TASK GOAL
Copy out the lines word for word, from the beginning through the line containing "[x=204, y=61]", including that line.

[Entries for locating text and elements]
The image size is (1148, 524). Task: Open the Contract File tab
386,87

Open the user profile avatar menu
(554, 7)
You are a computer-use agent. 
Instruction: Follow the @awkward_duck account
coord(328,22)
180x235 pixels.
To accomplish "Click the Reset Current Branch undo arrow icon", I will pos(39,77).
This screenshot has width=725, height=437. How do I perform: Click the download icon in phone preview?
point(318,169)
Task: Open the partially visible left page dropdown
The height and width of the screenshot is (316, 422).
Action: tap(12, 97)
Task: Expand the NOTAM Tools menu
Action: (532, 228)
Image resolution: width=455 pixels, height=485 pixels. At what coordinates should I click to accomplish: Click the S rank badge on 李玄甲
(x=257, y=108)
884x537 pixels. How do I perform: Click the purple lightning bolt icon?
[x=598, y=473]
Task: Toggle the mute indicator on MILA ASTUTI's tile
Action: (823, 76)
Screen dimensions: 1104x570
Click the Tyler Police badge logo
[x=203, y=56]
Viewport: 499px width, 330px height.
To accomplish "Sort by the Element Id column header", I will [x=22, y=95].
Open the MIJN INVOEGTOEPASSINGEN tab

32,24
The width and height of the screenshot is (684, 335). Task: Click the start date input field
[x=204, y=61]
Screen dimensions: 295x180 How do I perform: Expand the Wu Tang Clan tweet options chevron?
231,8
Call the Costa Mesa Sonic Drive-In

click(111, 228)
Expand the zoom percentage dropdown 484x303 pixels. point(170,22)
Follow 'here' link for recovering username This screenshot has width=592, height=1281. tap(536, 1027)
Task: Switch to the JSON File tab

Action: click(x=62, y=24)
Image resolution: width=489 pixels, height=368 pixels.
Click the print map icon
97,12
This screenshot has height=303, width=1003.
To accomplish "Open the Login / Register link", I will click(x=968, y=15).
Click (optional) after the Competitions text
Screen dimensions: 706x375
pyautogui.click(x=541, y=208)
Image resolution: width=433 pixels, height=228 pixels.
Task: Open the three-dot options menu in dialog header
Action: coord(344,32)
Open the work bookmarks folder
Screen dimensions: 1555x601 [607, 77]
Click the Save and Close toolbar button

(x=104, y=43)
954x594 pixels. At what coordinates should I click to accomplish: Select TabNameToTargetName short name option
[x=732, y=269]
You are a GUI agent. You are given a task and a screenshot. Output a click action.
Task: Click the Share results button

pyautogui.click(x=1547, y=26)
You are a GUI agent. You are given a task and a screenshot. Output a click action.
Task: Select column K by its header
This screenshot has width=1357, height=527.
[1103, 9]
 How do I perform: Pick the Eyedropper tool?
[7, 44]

RESPONSE TO THIS EXERCISE
The image size is (1148, 524). Task: Open the Contract File tab
386,87

Open the user profile avatar menu
(554, 7)
You are a computer-use agent. 
Instruction: Follow the @awkward_duck account
coord(328,22)
180x235 pixels.
To accomplish "Click the Reset Current Branch undo arrow icon", I will pos(39,77).
This screenshot has width=725, height=437. How do I perform: Click the download icon in phone preview?
point(318,169)
Task: Open the partially visible left page dropdown
The height and width of the screenshot is (316, 422).
Action: tap(12, 97)
Task: Expand the NOTAM Tools menu
Action: (532, 228)
Image resolution: width=455 pixels, height=485 pixels. At what coordinates should I click to accomplish: Click the S rank badge on 李玄甲
(x=257, y=108)
884x537 pixels. How do I perform: Click the purple lightning bolt icon?
[x=598, y=473]
Task: Toggle the mute indicator on MILA ASTUTI's tile
Action: (823, 76)
Screen dimensions: 1104x570
Click the Tyler Police badge logo
[x=203, y=56]
Viewport: 499px width, 330px height.
To accomplish "Sort by the Element Id column header", I will [x=22, y=95].
Open the MIJN INVOEGTOEPASSINGEN tab

32,24
The width and height of the screenshot is (684, 335). Task: Click the start date input field
[x=204, y=61]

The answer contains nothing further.